Understanding the climate dynamics is one of the most concerns of human beings, especially in current global climate warming. The Global Positioning System (GPS) reflected signal has demonstrated to sense the Earth’s surface components since early 1990s. Later, a number of GPS remote sensing applications and experiments have been performed with demonstrating the ability of scattered and reflected GPS signals for soil moisture estimation [1], the vegetation growth [2] and forest biomass monitoring [3]. Furthermore, the snow depth and snow water equivalent (SWE) can be estimated recently from GPS signal to noise ratio (SNR) by [4] and [5]. Furthermore, [6] showed that the geometry free linear combination of GPS signals was able to estimate the snow depth with GPS reflected signals theories [7], while the SNR data is not always available in the raw GPS observations due to the limited capacity in data storage.

Here we intentionally focus on snow surface variations in Greenland Ice Sheet (GrIS) from ground GPS observations, because it is the second largest glacier in the world [8]. Thus, it has an important contribution to the global sea level changes [9] where the total surface accumulation for recent 30-year span is about 299±23 Kg.m-2/yr [10]. Besides, GrIS has very severe climatic conditions that make it very difficult to establish in-situ sensors for snow height and surface temperature at long time scales.

In this chapter, firstly, we introduce the theories and methodologies about reflectance characteristics of GPS reflected signals. Then, ionospheric geometric-free linear combination of GPS signals (GPS-L4) is estimated as a multi-path in order to characterize snow surface changes around ground GPS receivers, e.g., snow surface temperature (SST) and snow height (SH) variations. Furthermore, the non-parametric bootstrapping model is developed to link between GPS-L4 values and SH and SST, which is used to estimate SH and SST. In next parts, the methodologies and approaches used in this study are discussed. The study area and field observations are introduced and the results, discussions and conclusions are presented, respectively.


2. Reflectance characteristics

Sensing the targeted surface with reflectometry technique is determined by the polarization analysis of reflected signal’s chemical features and the geometric reflectivity of reflected signals.

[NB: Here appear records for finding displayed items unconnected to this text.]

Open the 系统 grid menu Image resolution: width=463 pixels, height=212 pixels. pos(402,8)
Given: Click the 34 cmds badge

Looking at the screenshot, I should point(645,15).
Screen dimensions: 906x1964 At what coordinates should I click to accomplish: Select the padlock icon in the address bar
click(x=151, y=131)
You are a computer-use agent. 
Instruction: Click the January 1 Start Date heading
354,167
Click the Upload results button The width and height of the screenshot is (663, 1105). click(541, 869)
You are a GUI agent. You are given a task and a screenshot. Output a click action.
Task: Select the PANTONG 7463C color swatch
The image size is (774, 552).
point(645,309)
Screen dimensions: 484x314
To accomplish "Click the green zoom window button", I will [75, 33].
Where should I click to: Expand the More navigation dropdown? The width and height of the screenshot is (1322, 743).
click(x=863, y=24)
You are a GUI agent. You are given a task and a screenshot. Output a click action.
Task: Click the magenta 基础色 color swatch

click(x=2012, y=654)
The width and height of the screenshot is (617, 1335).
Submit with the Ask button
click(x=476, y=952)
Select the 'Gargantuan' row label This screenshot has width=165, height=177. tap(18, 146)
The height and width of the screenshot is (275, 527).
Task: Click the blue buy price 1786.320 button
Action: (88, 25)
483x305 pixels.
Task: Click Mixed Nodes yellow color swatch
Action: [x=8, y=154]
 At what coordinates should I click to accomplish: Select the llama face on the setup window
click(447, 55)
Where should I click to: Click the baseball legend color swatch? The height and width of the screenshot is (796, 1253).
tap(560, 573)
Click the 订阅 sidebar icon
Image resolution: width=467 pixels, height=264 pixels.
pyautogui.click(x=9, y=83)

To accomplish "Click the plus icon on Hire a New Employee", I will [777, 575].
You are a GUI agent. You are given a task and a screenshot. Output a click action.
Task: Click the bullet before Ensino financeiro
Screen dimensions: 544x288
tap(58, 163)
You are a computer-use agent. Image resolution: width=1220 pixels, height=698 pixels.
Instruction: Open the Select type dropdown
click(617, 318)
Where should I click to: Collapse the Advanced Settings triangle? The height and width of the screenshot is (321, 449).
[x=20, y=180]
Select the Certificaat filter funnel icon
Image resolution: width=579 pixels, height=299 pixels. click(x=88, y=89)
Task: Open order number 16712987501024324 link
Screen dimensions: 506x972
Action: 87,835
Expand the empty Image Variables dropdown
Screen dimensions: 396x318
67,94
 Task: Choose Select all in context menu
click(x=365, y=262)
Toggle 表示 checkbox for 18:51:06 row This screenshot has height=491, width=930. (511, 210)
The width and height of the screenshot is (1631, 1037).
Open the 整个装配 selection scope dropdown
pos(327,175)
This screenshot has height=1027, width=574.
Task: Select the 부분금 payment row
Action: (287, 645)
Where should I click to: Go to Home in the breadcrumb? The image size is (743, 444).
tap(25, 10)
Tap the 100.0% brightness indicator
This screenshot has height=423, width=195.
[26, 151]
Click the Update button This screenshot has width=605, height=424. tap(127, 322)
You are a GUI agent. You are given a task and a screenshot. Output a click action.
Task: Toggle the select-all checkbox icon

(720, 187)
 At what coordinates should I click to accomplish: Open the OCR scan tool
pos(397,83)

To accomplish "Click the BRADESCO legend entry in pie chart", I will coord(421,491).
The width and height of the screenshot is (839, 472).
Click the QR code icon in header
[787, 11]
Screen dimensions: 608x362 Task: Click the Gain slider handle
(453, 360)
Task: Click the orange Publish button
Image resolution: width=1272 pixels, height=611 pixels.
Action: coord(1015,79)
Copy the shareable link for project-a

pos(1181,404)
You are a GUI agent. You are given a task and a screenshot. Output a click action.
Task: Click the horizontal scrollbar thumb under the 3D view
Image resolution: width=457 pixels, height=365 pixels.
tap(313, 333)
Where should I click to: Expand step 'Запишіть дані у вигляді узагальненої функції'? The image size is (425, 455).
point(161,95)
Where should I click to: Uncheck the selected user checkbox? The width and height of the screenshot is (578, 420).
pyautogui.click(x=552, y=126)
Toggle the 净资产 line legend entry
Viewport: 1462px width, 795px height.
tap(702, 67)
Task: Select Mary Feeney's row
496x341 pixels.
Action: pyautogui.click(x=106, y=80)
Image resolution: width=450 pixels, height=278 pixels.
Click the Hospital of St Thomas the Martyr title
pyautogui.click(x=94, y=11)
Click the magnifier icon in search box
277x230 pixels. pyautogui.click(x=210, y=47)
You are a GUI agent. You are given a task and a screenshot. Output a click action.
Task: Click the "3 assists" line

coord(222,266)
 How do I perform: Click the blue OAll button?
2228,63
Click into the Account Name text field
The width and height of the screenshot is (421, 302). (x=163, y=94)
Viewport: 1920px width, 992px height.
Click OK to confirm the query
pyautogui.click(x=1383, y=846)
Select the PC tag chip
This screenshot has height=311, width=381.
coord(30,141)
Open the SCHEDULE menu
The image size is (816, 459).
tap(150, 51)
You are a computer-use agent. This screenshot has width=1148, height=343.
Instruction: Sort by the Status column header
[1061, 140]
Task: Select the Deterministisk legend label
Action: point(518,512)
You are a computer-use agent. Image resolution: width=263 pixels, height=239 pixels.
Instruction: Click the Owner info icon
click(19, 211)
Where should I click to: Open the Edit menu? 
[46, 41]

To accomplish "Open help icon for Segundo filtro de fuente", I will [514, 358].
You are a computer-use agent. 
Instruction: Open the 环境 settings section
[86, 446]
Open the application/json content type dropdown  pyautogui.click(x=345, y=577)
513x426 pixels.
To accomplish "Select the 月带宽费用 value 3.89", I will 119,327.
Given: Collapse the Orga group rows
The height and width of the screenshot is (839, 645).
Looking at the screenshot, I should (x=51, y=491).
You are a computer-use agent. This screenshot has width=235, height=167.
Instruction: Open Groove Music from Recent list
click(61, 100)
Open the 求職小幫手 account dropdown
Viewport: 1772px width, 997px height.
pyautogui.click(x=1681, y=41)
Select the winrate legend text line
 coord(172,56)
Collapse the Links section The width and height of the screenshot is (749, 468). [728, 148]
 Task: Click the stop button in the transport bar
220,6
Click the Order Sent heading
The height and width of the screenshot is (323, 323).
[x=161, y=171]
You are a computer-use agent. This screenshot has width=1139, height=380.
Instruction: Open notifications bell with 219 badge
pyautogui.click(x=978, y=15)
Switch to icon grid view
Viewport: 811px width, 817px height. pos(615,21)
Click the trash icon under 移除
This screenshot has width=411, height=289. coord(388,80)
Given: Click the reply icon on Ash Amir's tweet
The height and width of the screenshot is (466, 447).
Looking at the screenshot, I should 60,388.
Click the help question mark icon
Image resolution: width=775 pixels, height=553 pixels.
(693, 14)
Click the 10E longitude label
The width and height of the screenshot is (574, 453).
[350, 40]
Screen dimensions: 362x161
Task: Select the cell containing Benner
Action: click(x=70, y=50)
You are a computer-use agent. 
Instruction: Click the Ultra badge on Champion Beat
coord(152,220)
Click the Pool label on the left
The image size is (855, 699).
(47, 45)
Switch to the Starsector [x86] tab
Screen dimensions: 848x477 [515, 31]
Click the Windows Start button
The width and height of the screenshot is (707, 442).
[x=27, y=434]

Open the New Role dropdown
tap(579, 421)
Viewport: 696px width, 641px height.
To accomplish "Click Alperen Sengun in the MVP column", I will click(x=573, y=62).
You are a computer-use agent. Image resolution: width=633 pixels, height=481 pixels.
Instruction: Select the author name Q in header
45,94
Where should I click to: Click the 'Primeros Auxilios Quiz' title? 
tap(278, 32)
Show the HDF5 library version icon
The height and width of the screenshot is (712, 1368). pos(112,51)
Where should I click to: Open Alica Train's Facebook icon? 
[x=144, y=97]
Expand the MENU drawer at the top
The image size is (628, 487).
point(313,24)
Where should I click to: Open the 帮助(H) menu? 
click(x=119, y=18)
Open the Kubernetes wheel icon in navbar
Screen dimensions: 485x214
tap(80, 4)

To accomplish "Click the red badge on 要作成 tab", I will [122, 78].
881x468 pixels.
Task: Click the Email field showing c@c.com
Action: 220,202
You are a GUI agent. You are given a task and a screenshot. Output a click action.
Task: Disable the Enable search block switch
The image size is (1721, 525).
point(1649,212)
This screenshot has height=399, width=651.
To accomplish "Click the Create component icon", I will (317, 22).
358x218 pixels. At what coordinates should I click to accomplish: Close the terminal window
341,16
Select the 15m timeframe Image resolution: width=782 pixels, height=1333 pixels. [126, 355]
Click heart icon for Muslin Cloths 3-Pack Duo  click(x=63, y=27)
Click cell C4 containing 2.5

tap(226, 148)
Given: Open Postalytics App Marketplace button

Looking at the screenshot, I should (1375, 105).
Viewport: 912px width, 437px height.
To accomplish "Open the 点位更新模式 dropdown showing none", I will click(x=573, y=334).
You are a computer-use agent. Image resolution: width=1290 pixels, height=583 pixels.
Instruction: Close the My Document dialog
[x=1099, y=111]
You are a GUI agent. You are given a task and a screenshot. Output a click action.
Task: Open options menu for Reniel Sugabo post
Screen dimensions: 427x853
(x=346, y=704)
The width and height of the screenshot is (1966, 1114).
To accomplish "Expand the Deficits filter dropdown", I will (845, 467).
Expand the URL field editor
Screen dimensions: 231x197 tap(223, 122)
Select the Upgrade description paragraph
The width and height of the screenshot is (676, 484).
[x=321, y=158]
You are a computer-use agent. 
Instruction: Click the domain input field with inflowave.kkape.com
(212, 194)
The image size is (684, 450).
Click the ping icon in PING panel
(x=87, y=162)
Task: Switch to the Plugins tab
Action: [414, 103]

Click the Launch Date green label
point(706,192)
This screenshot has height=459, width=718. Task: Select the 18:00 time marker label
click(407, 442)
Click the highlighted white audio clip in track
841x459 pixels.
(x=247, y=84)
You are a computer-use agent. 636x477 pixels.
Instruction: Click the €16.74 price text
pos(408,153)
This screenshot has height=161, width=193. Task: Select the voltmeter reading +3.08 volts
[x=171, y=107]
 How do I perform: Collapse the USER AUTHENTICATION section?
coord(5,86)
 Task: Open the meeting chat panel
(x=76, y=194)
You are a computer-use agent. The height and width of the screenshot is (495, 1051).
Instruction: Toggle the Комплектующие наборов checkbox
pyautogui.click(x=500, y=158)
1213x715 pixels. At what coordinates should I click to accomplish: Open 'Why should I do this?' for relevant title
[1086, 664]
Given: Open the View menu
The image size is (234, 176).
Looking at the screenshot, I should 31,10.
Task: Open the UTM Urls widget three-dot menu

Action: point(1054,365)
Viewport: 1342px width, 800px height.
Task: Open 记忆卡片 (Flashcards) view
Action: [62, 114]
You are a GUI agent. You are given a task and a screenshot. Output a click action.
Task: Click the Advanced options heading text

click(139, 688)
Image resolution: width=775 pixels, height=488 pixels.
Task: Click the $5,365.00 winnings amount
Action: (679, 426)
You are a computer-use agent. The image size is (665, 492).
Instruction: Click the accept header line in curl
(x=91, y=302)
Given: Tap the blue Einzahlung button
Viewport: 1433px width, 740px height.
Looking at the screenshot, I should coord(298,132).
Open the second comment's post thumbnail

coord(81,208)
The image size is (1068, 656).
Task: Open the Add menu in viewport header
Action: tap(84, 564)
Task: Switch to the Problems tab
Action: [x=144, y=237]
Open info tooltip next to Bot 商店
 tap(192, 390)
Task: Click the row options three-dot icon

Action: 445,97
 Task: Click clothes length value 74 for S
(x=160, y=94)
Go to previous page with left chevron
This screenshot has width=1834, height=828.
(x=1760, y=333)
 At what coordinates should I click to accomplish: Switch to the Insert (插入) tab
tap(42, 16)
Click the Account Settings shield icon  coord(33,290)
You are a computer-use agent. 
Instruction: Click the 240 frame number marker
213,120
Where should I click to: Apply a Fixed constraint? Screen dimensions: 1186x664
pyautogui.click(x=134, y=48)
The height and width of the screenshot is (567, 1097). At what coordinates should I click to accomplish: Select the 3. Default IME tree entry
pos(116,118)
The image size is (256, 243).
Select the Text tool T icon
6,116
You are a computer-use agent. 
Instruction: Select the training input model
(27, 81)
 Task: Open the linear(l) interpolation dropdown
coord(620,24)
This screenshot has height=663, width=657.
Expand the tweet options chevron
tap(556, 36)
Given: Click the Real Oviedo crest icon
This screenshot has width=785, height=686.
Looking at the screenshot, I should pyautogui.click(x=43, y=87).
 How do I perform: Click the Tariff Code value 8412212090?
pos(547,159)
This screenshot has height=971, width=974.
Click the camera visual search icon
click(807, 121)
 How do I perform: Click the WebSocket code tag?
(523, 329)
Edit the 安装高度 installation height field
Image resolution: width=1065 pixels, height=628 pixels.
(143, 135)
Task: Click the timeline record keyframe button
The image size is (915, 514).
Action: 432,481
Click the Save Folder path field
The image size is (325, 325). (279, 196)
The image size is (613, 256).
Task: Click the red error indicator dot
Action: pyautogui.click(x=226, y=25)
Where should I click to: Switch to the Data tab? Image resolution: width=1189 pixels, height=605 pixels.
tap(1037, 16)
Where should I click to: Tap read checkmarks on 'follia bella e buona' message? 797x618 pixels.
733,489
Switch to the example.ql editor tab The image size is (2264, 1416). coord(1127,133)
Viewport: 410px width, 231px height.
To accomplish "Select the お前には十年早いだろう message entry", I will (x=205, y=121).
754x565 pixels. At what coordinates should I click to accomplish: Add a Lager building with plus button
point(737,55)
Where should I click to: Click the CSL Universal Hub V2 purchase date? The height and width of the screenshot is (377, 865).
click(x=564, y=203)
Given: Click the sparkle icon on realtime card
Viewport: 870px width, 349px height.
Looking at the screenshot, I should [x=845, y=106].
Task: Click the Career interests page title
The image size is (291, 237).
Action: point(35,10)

In electromagnetic literatures, the polarization of an electromagnetic signal is explained by the changes in orientation of the electric field vector where this vector is perpendicular to both the direction of travelling as well as the magnetic-based field vector [11]. Although the polarization feature can be defined as the geometric figure will be projected by the electric field vector on a static plane that is also perpendicular to the direction of propagation in which the signal would pass through that assumed plane [12]. More specifically, when the electromagnetic signals transmit from a physical space with a given refractive index n1 into a second space with refractive index n2, both reflection and refraction of the signals may happen [13-15].

The Fresnel equations developed in spectroscopy can be used to understand which signal fraction is reflected or refracted (i.e. transmitted). In reflectance characteristics, we are generally dealing with the surface chemical properties, in particular, the surface conductivity and relative permittivity. In addition, they can describe the phase shift of reflected signal [16].

In this study, the modeled snow is considered as a soft new snow with density of 127 kg/m3, approximately [17] as well as the employed ice is a pure ice with mean temperature between 0 and −10 °C [18]. Also, the soil surface is a dry bare soil with estimated relative permittivity of less than 8 percent [19]. Based on this, the numerical constant values for conductivity and relative permittivity related to snow, ice and soil surfaces employed in this work are given in Table 1.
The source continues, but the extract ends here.